▸ Article
++++++
Une décision qui ouvre un vrai débat politique
Texte de l’ordonnance du 22 mai 2000
A l’écart des pressions et des critiques, le TGI de Paris reprenant ses positions de son ordonnance controversée du 22 mai dernier a réaffirmé le 20 novembre, rapport à l’appui, la condamnation de Yahoo Inc.. A compter d’un délai de trois mois et sous astreinte de 100 000 F par jour de retard, le portail américain doit rendre opérationnel le filtrage destiné à identifier les internautes français afin de leur interdire l’accès au site de ventes aux enchères d’objets nazis. Le juge Jean-Jacques Gomez ne s’est pas contenté d’ordonner une action, il a imaginé les modalités techniques de son exécution sans remettre en cause le site américain sur lequel il n’a aucune compétence. « Conscient que sa décision pourrait ne pas être exécutée, le juge a donc cherché les moyens de la rendre opérationnelle ce qui est novateur mais aussi courageux », estime Olivier Itéanu, avocat à la cour.
++++++
▸ Extrait de données
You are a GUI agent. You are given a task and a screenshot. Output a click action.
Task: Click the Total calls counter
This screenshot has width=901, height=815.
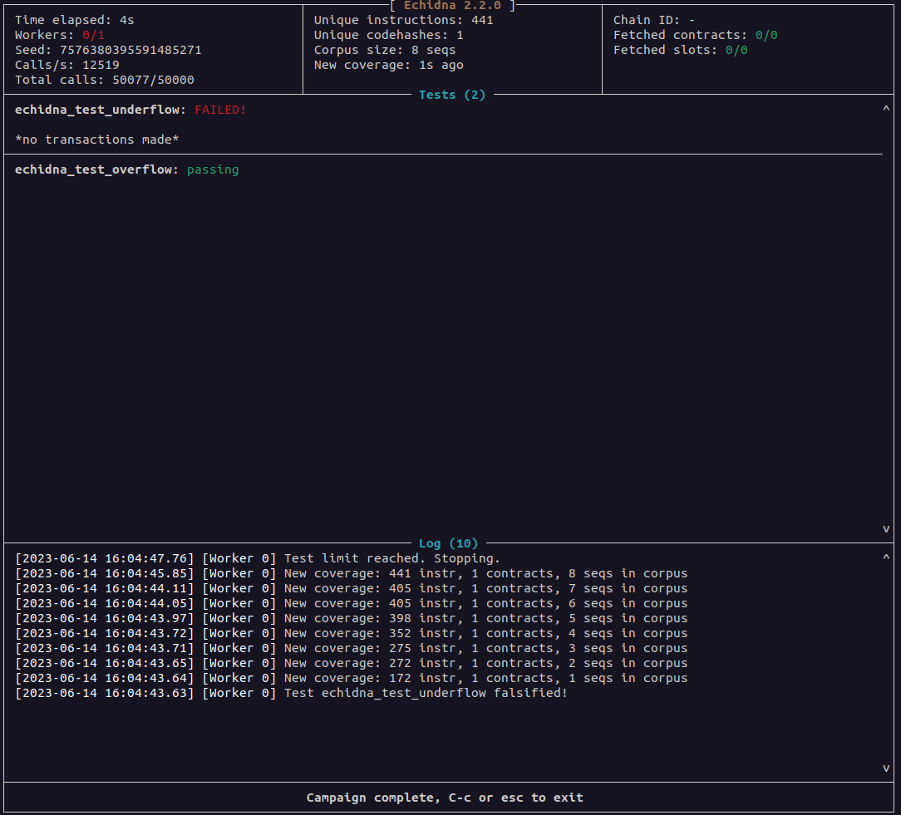[x=105, y=80]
++++++
▸ Liste des tâches
**a)** Quelles personnes et quelles institutions l'article sur la condamnation de Yahoo nomme-t-il ?
**b)** Poursuivez l'article sur la condamnation de Yahoo après sa dernière phrase.

▸ Réponses attendues
**a)**
- le TGI de Paris
- Yahoo Inc.
- Jean-Jacques Gomez
- Olivier Itéanu

**b)**
Si l’affaire Yahoo suscite un débat véritablement politique, sociétal et quasi philosophique, le juge pouvait difficilement se placer sur un autre niveau que sur celui de la loi pénale française, qui a vocation à s’appliquer dès l’instant qu’il existe un rattachement avec la France. « Le juge a mis en œuvre les principes du code pénal français en matière de loi applicable, comme les Américains l’ont fait de leur côté », rappelle Christiane Féral-Schuhl, avocat associé du cabinet Salans. Elle fait référence à une décision d’une cour fédérale de l’Etat de New York, d’août dernier, qui a considéré qu’un site qui diffusait des paris sportifs d’Antigua, à destination d’un public américain, violait la loi américaine et a donc condamné le responsable du site.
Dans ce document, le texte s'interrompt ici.